Records shown:
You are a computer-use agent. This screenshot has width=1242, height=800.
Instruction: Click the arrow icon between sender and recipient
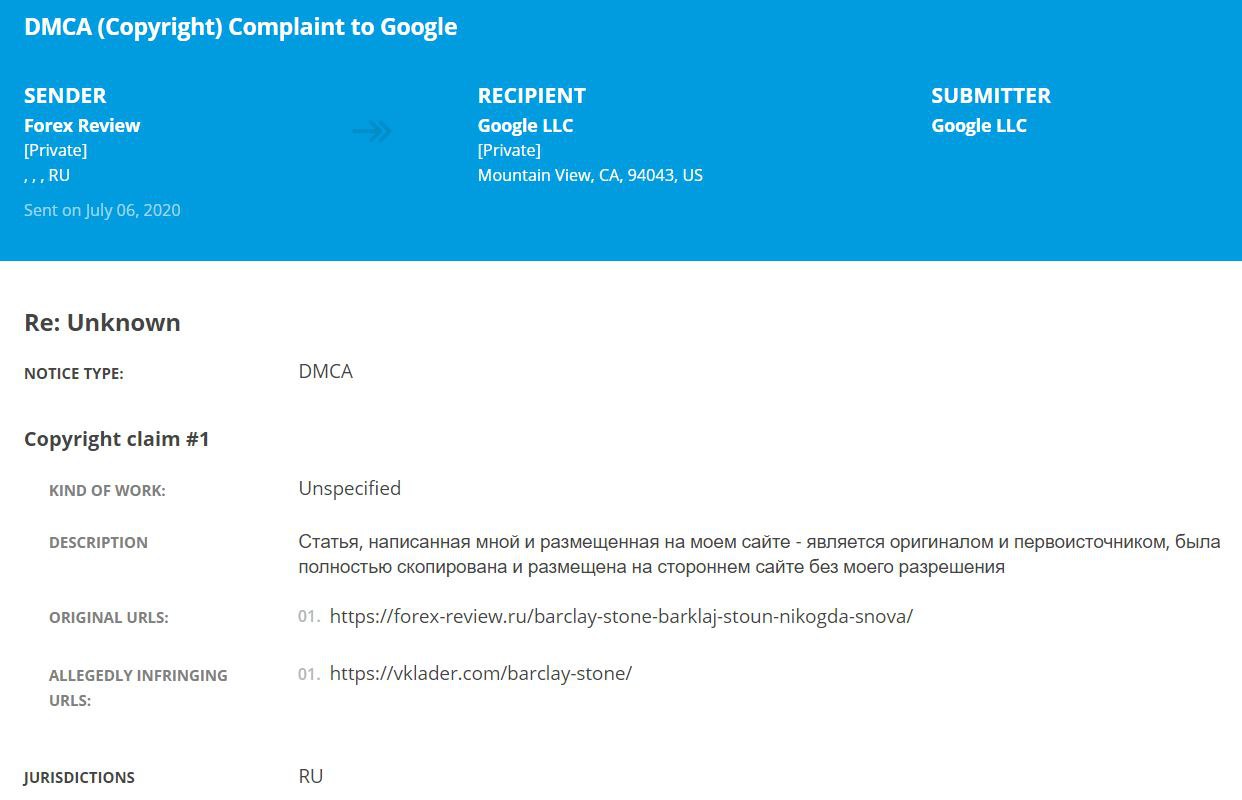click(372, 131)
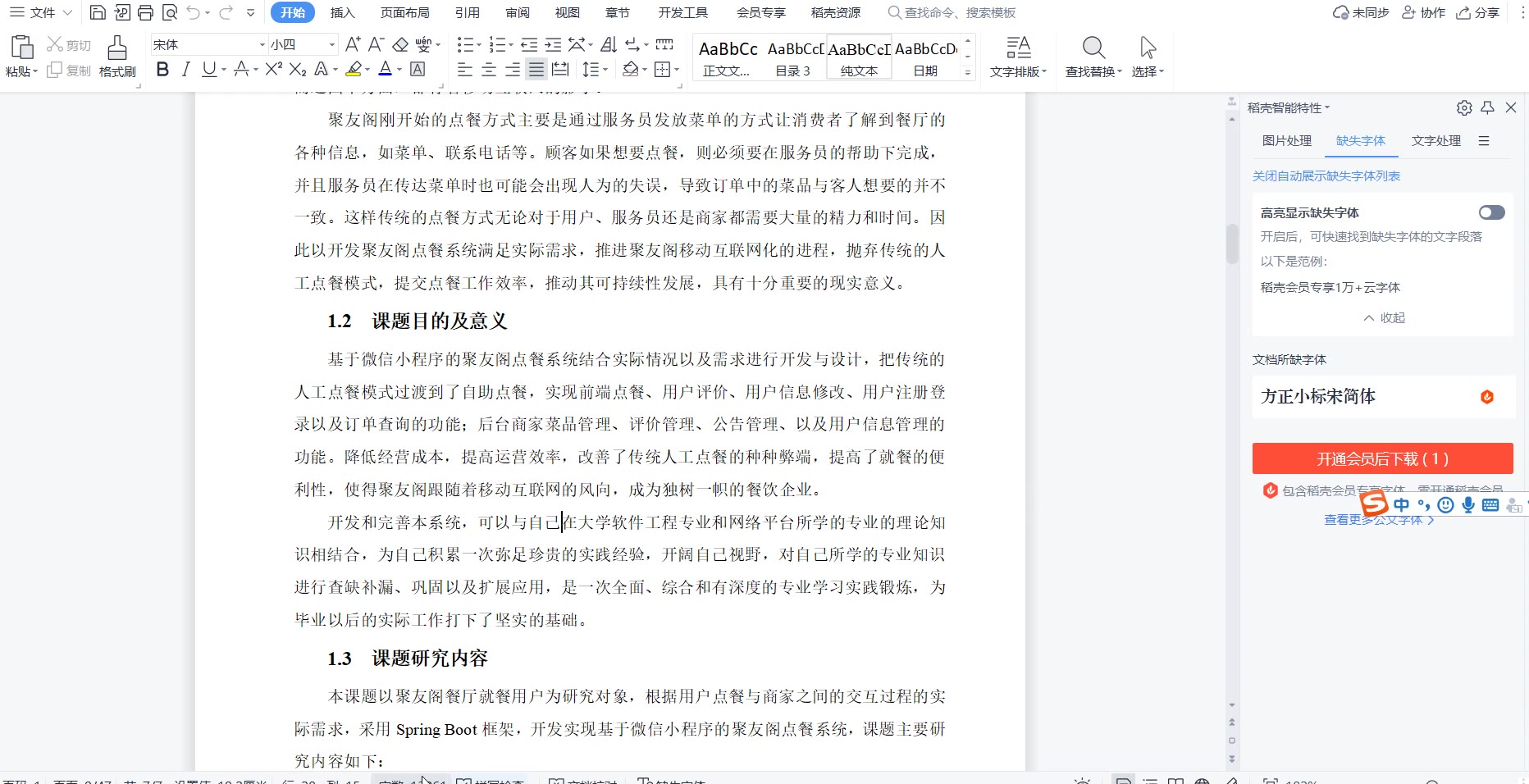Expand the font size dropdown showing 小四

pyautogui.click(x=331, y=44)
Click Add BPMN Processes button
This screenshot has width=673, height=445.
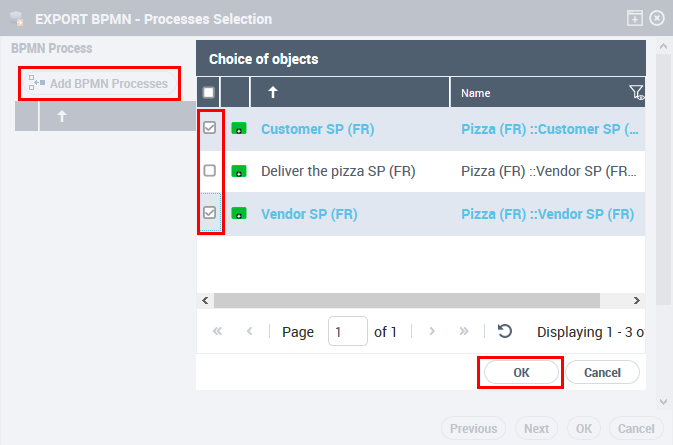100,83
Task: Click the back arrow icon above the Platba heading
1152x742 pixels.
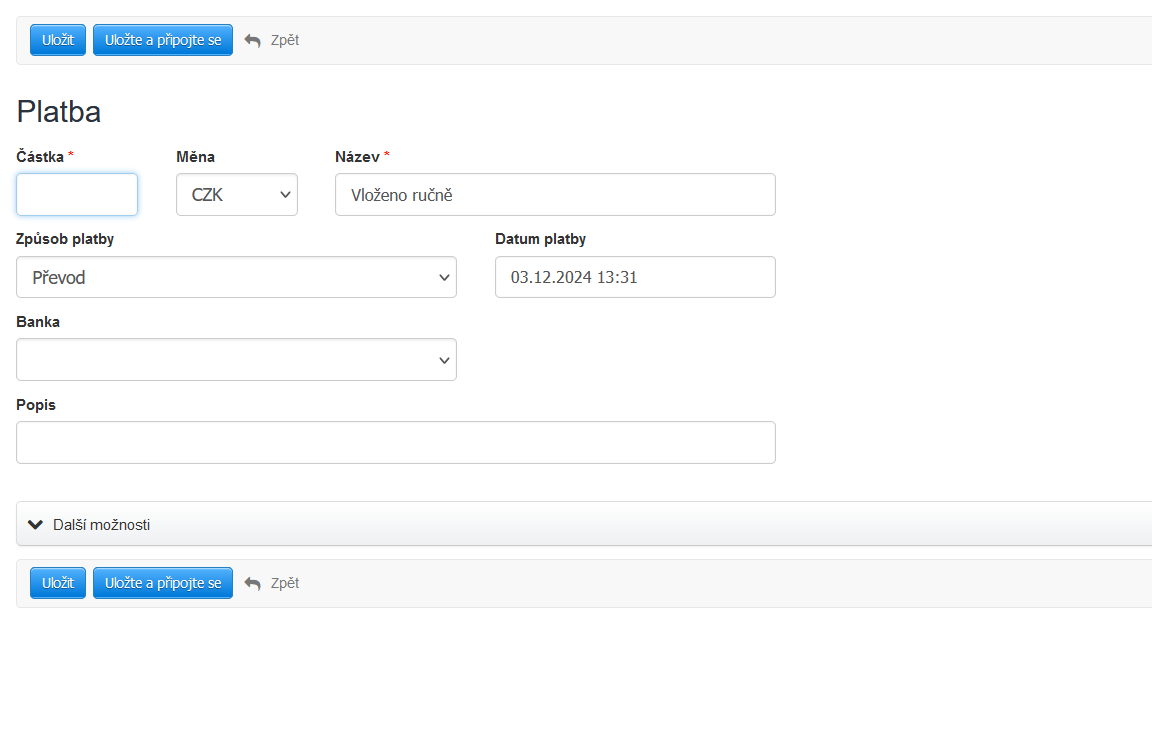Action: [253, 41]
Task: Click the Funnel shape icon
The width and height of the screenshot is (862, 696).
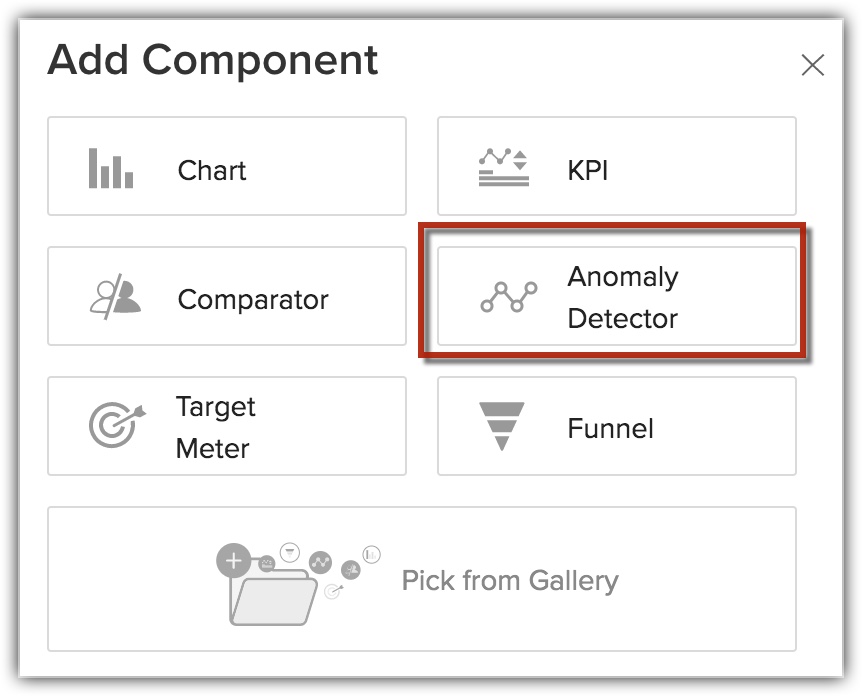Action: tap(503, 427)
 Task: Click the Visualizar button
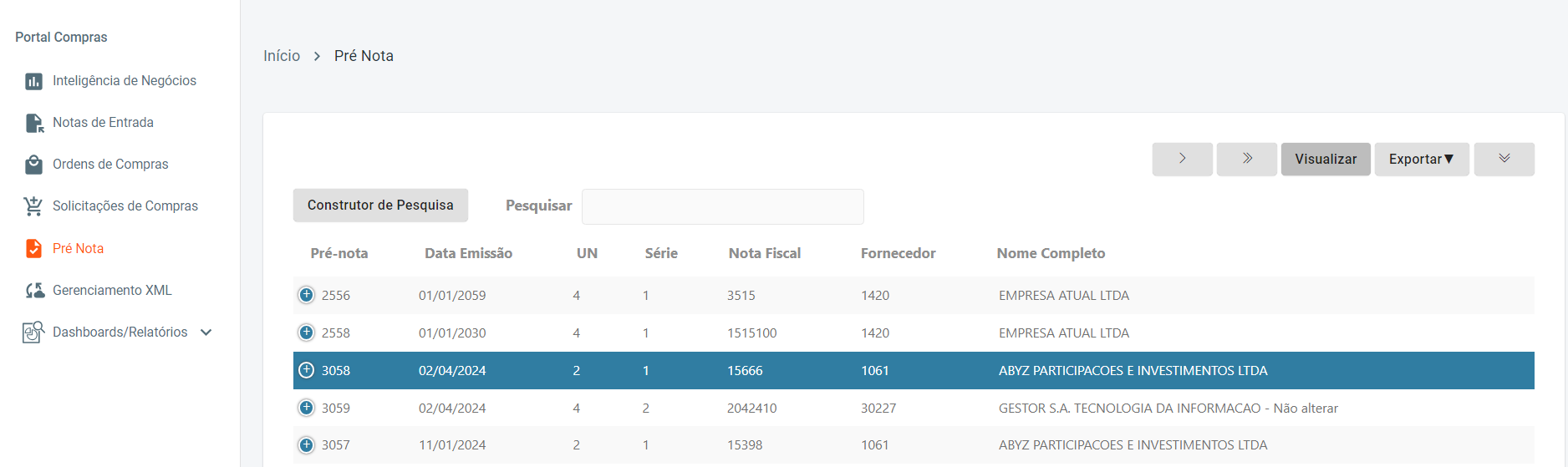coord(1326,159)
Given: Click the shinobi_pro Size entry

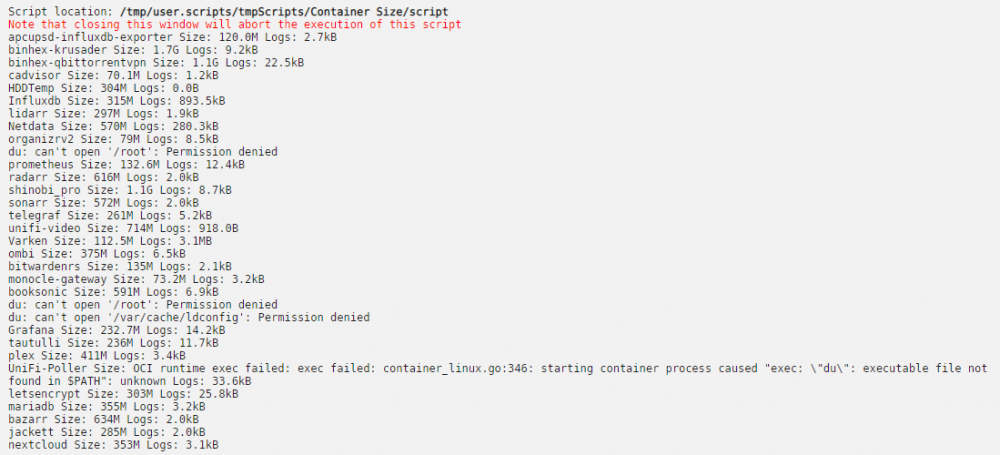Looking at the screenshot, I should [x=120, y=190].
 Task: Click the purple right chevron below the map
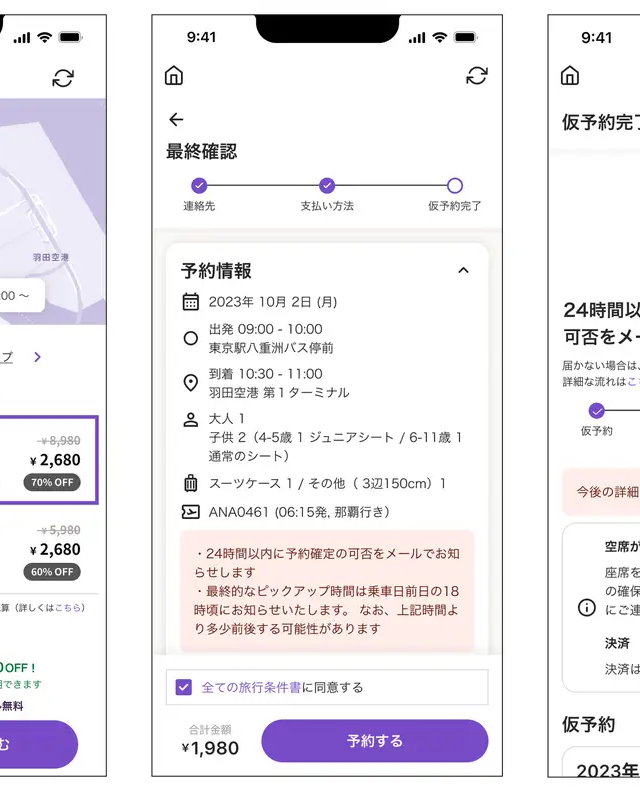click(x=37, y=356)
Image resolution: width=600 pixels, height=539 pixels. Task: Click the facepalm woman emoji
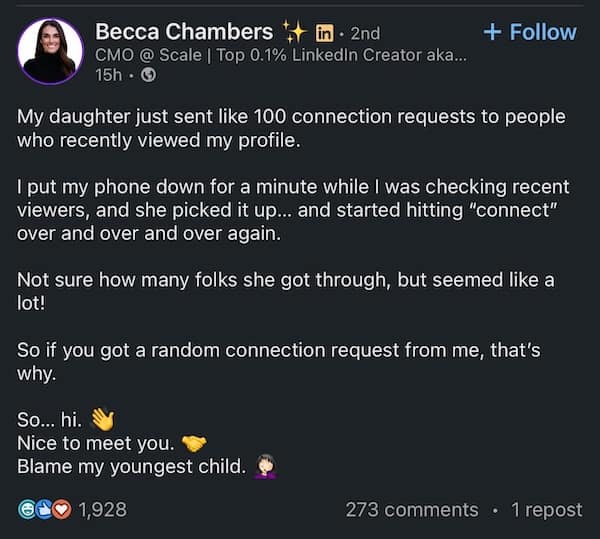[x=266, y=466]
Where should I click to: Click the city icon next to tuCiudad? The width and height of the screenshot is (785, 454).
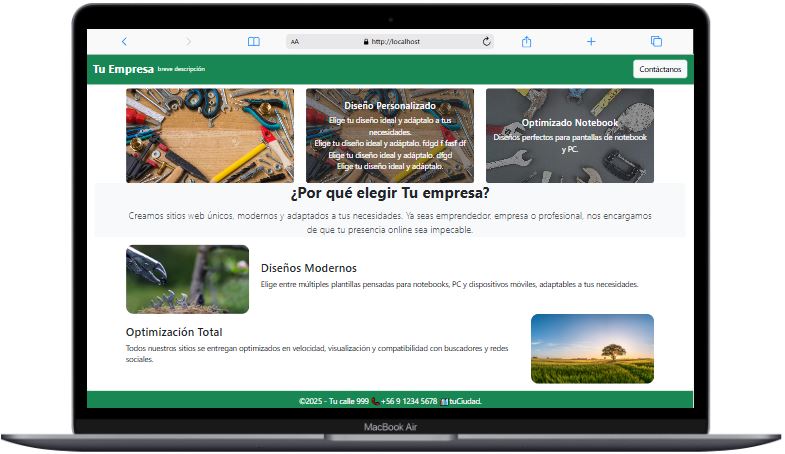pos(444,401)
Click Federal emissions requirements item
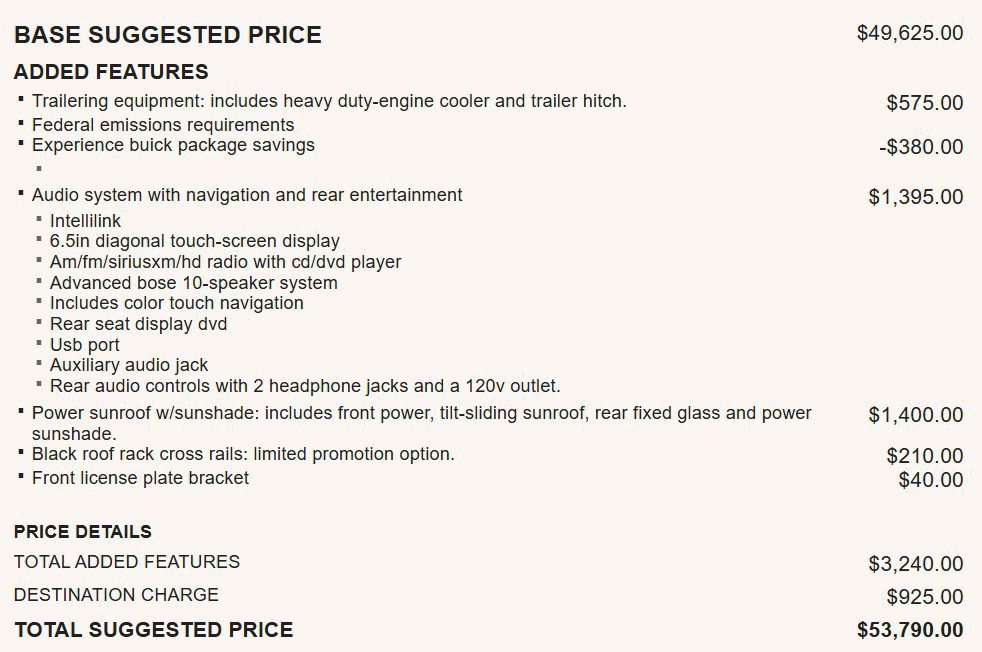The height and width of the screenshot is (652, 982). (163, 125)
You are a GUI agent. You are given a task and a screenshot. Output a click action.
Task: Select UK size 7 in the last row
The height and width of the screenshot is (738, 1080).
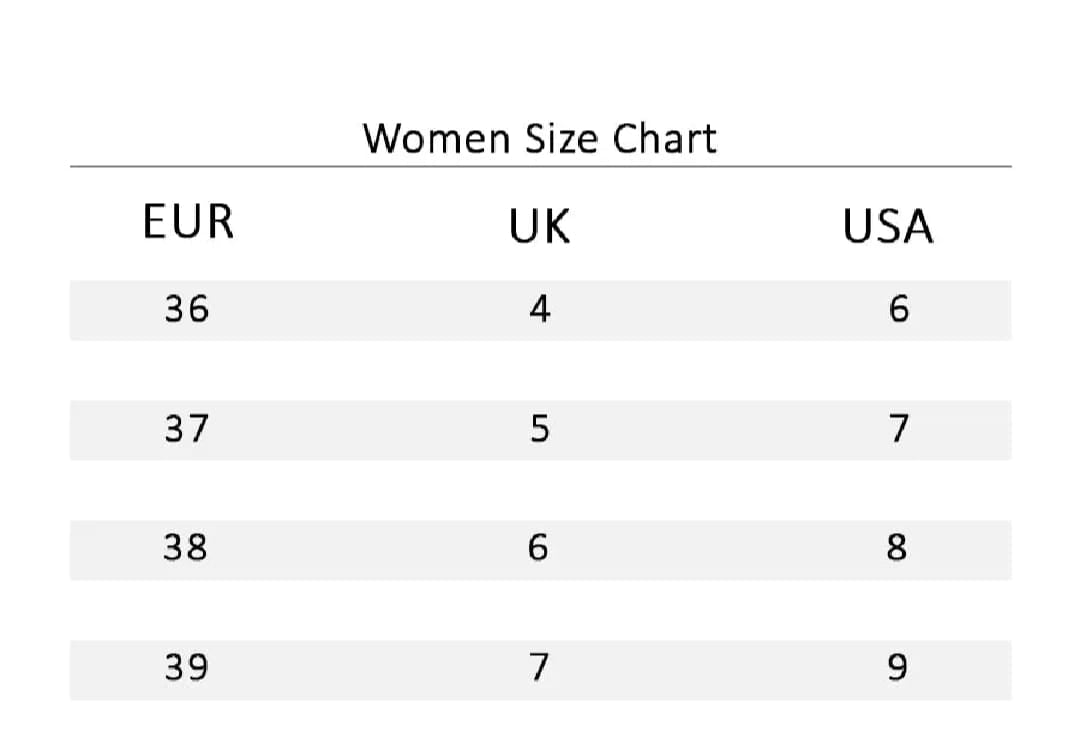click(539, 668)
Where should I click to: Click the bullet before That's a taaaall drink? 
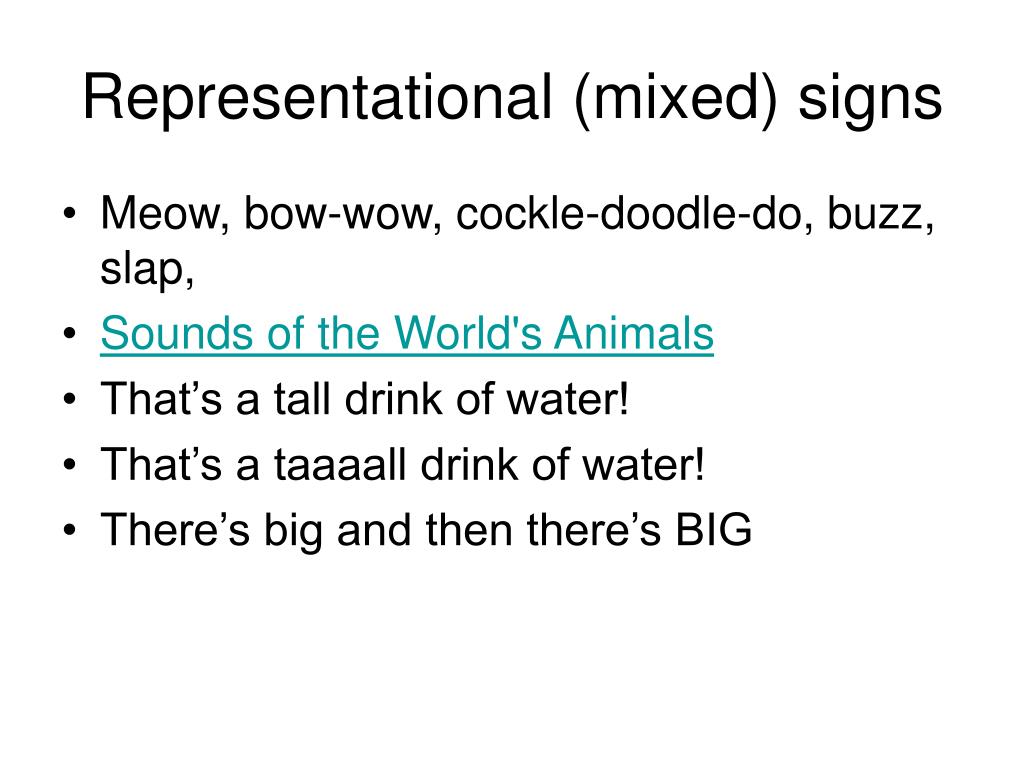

Problem to solve: Copy the rows above word for word, starting at the line that contains "Task: Click the purple" and ending after the line that contains "The height and width of the screenshot is (652, 982).". Leave out the pictures.

Exercise result:
 Task: Click the purple right chevron below the map
click(x=37, y=356)
Image resolution: width=600 pixels, height=539 pixels. Task: Click the facepalm woman emoji
[x=266, y=466]
Where should I click to: Click the city icon next to tuCiudad? The width and height of the screenshot is (785, 454).
pos(444,401)
Click Federal emissions requirements item
The height and width of the screenshot is (652, 982). (163, 125)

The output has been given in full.